The whole thing top to bottom has been built by the user saying what they need; we respond every two weeks by putting out new features. From our perspective, it’s great because we’re only building stuff that people care about, but also our users are huge evangelists. Every commissioning customer who uses us can point at a part of the screen and say, “That was mine.” And then they go and tell all their friends, “Go and use this software because that was mine. And also, whatever you tell these guys, they’ll do it in two weeks. They really respond really quickly and I’ve never had a software company do that with me.”
3) In one of your customer videos, Gary Hotine describes looking for something that would be like “Facebook for Patients.” I’m curious to know how apt a description you feel that is for Patients Know Best.
A lot of our users describe us as the Facebook of healthcare. When we trained patients in the beginning, the docs were kind of worried that the patients wouldn’t understand how to use the software.
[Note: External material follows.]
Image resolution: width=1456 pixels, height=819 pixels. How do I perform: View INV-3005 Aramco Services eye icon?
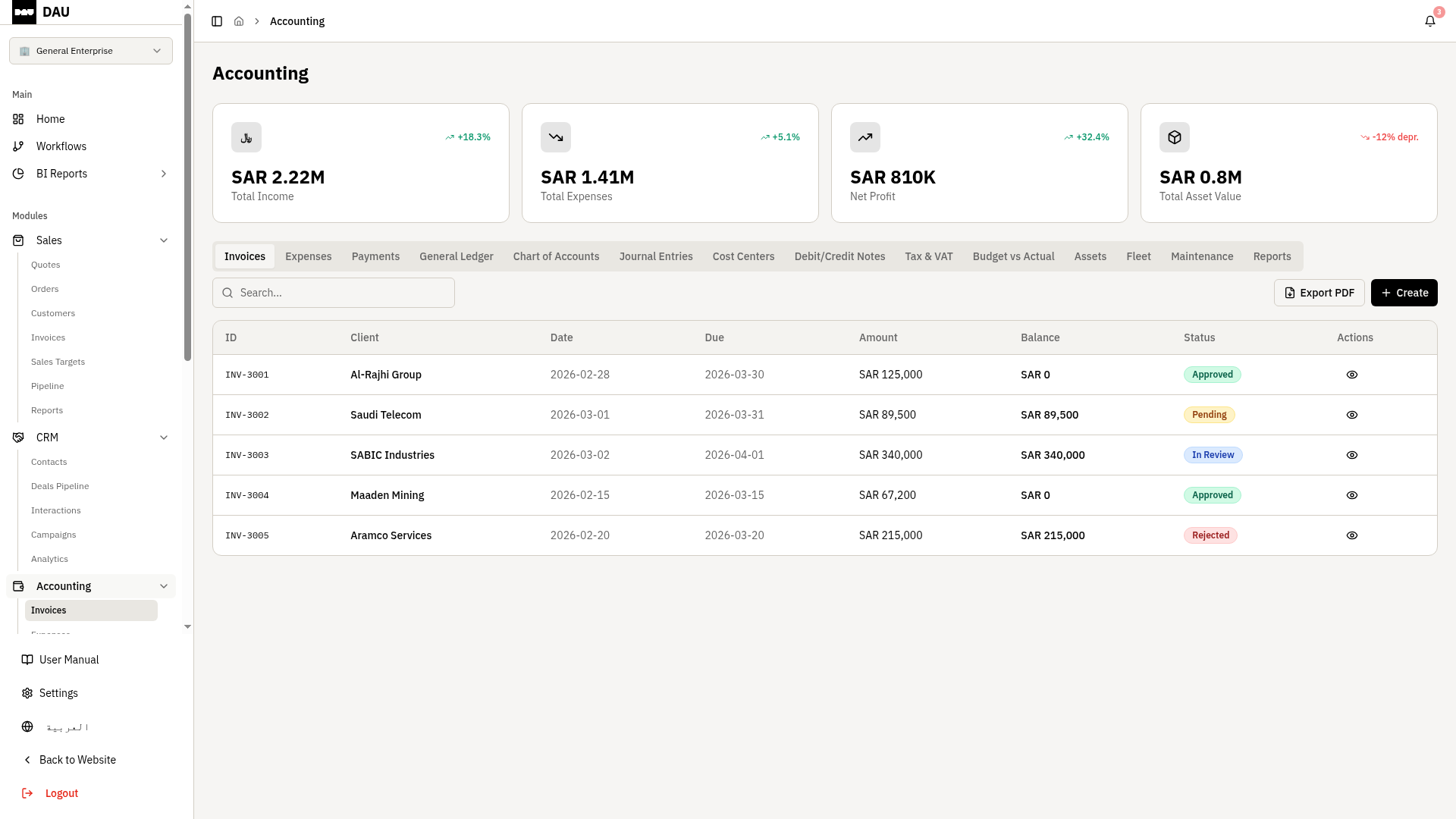1351,535
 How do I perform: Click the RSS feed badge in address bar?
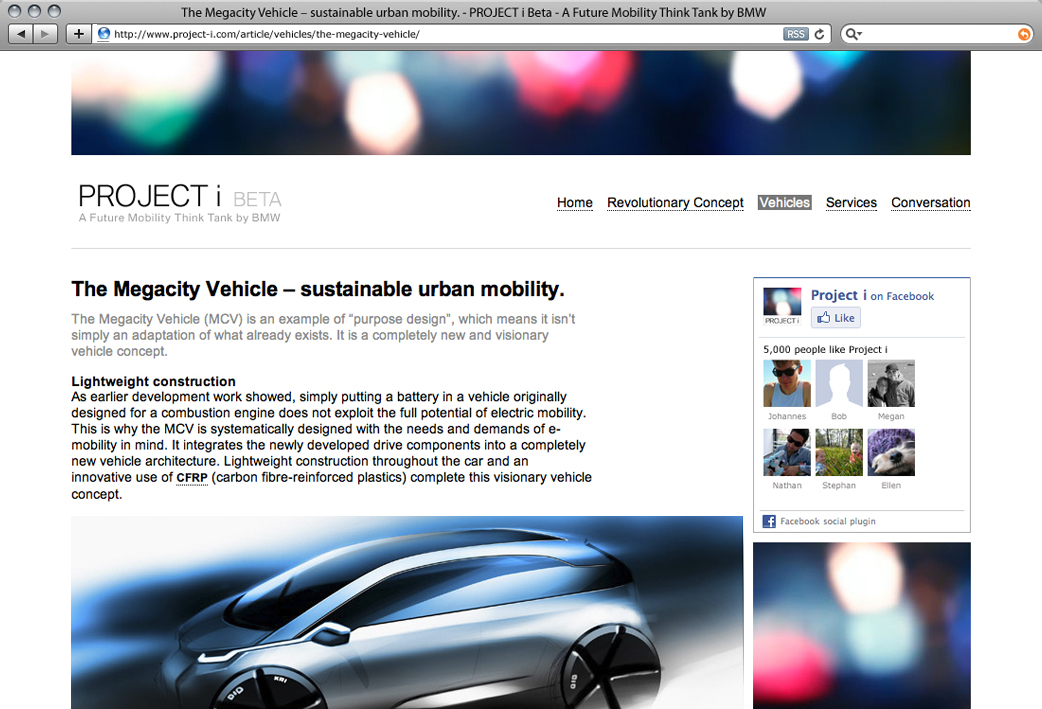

When we sat down with them, most of the trepidation was that they did not believe the docs had actually handed over the records and given them control. But as soon as they get there, they’re like, “Oh, I see, that’s like Facebook. I’m good.”
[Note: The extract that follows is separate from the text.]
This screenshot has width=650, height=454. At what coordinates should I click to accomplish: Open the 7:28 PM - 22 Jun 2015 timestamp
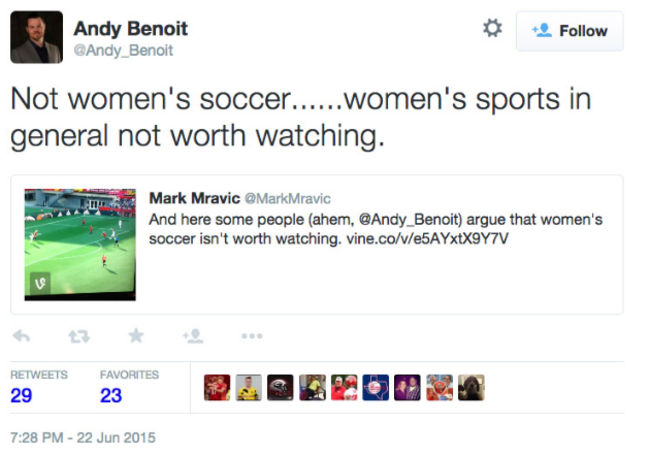point(82,438)
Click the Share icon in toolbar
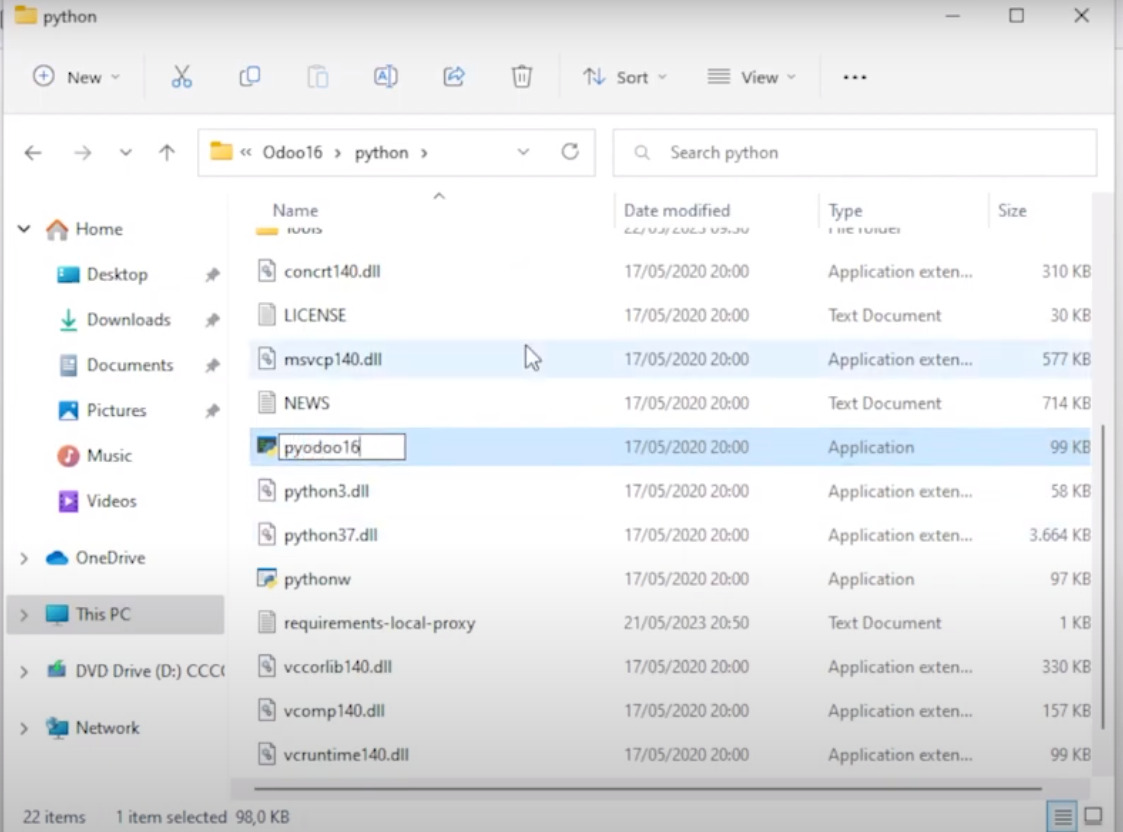This screenshot has width=1123, height=832. coord(454,77)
4) When you started, I’m guessing it was pretty much just you. How did you then go and assemble a team? What qualities did you look for?
It started with just me having the idea and doing some of the research in the States and then deciding I needed to go back to the UK to start it. Cambridge was the place to do so, both as my home and because I’d heard that Cambridge receives 7% of all VC funding in all of Europe. It’s just a crazy number. So I came back to Cambridge and just did a bunch of things to start building the team. I emailed the CEO of Cambridge Network and said, “I’m coming back to the UK, I’ve trained as a programmer and I’m starting this company; I have no team, no product, and no customers. Who do you think I should talk to?” “Let’s have coffee.”
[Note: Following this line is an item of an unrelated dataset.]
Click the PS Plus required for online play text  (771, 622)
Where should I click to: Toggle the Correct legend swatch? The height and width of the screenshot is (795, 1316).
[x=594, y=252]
I think he took pity on me, but he said, “You know you should talk to Ian, he’s a CFO of VC backed companies and I think he’ll talk to you.” It turned out we shared the same pub, and we kind of just spent 2 hours the first time talking about the company and he thought it was really interesting. Over the next four months, the poor guy, Ian, taught me accounting. And then eventually he became a member of our board of directors and CFO of our company. So he was the first really heavyweight executive to commit his time to the company.
Then from the development side, I started by just getting some contract developers to build the proto-type and then some other ones to build the final software. We now have developers from the UK (obviously), but also the States, from France, from India, just a real international team. And they tended to have some experience with healthcare in the past that meant that they were as frustrated with healthcare as I was. And so they’re quite evangelical.
In parallel with that, I got a meeting with Dr. Richard Smith, who was the former editor of the British Medical Journal. It took me six months to get a meeting with him—because everyone’s trying to get a meeting with him—but I knew when I was reading his editorials as a medical student, he was always on the patient’s side, often to the anger of his colleagues and medical professionals. But he’d always be on the patient’s side. I knew that if I could just get a meeting, he’d get it. And sure enough, he got it and he agreed to new meetings. And then one day, he agreed to be chairman of our board of directors.
As you build that core team of world class people, it’s just easy to get people. Everyone then wants to join up.